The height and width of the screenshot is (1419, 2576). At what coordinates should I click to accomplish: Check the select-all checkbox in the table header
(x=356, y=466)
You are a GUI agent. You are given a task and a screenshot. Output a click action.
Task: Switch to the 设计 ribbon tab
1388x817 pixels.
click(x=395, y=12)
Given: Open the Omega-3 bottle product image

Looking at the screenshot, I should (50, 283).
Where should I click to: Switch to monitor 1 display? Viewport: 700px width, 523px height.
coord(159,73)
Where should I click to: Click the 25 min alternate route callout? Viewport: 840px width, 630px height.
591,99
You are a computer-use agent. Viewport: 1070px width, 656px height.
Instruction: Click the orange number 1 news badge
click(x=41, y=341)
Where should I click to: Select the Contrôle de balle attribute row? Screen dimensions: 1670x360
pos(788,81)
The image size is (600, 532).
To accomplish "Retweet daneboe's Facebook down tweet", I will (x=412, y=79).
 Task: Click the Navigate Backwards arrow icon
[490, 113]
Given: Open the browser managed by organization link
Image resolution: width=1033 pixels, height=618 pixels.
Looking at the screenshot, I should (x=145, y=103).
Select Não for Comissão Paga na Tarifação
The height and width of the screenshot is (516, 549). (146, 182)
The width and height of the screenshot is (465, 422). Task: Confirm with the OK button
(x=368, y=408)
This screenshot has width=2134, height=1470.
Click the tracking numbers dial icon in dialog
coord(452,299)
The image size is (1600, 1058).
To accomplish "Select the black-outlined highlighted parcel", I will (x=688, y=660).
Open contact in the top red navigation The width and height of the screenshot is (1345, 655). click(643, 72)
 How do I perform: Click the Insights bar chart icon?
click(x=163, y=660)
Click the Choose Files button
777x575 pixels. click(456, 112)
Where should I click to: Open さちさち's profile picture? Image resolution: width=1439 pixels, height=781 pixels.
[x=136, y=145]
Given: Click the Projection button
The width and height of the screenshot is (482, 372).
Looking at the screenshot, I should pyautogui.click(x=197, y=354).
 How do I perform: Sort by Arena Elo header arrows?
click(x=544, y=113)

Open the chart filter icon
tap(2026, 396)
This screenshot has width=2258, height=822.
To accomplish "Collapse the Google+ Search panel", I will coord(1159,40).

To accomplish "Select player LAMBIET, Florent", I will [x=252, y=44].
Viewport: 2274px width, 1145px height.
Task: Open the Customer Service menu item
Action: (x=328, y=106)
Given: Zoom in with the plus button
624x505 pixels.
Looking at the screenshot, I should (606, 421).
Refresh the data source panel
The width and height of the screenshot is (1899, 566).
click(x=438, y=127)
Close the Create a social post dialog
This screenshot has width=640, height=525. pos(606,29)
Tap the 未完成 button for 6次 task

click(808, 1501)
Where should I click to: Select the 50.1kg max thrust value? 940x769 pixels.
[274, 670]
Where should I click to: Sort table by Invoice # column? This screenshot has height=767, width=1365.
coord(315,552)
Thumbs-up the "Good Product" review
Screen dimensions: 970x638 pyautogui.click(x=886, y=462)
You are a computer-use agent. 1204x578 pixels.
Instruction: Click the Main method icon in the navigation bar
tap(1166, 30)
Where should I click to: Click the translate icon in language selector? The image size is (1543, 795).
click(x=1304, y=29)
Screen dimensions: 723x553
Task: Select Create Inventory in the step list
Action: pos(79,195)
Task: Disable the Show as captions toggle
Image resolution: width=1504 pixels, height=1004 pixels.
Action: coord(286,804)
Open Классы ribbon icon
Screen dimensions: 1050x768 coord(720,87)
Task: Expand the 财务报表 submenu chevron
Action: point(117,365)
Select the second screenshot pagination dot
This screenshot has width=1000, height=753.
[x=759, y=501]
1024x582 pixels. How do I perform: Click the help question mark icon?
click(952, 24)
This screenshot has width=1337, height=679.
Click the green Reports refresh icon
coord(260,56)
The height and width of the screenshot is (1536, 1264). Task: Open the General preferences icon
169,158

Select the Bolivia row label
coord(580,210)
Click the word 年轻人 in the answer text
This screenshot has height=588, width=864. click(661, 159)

What is needed: Starting at the first line of the data and ending at the line that contains "click(x=41, y=341)", turn those lines into a numbered list, leaving out any blank lines.

Written answer:
1. The height and width of the screenshot is (1419, 2576). At what coordinates should I click to accomplish: Check the select-all checkbox in the table header
2. (x=356, y=466)
3. You are a GUI agent. You are given a task and a screenshot. Output a click action.
4. Task: Switch to the 设计 ribbon tab
5. 1388x817 pixels.
6. click(x=395, y=12)
7. Given: Open the Omega-3 bottle product image
8. Looking at the screenshot, I should (50, 283).
9. Where should I click to: Switch to monitor 1 display? Viewport: 700px width, 523px height.
10. coord(159,73)
11. Where should I click to: Click the 25 min alternate route callout? Viewport: 840px width, 630px height.
12. 591,99
13. You are a computer-use agent. Viewport: 1070px width, 656px height.
14. Instruction: Click the orange number 1 news badge
15. click(x=41, y=341)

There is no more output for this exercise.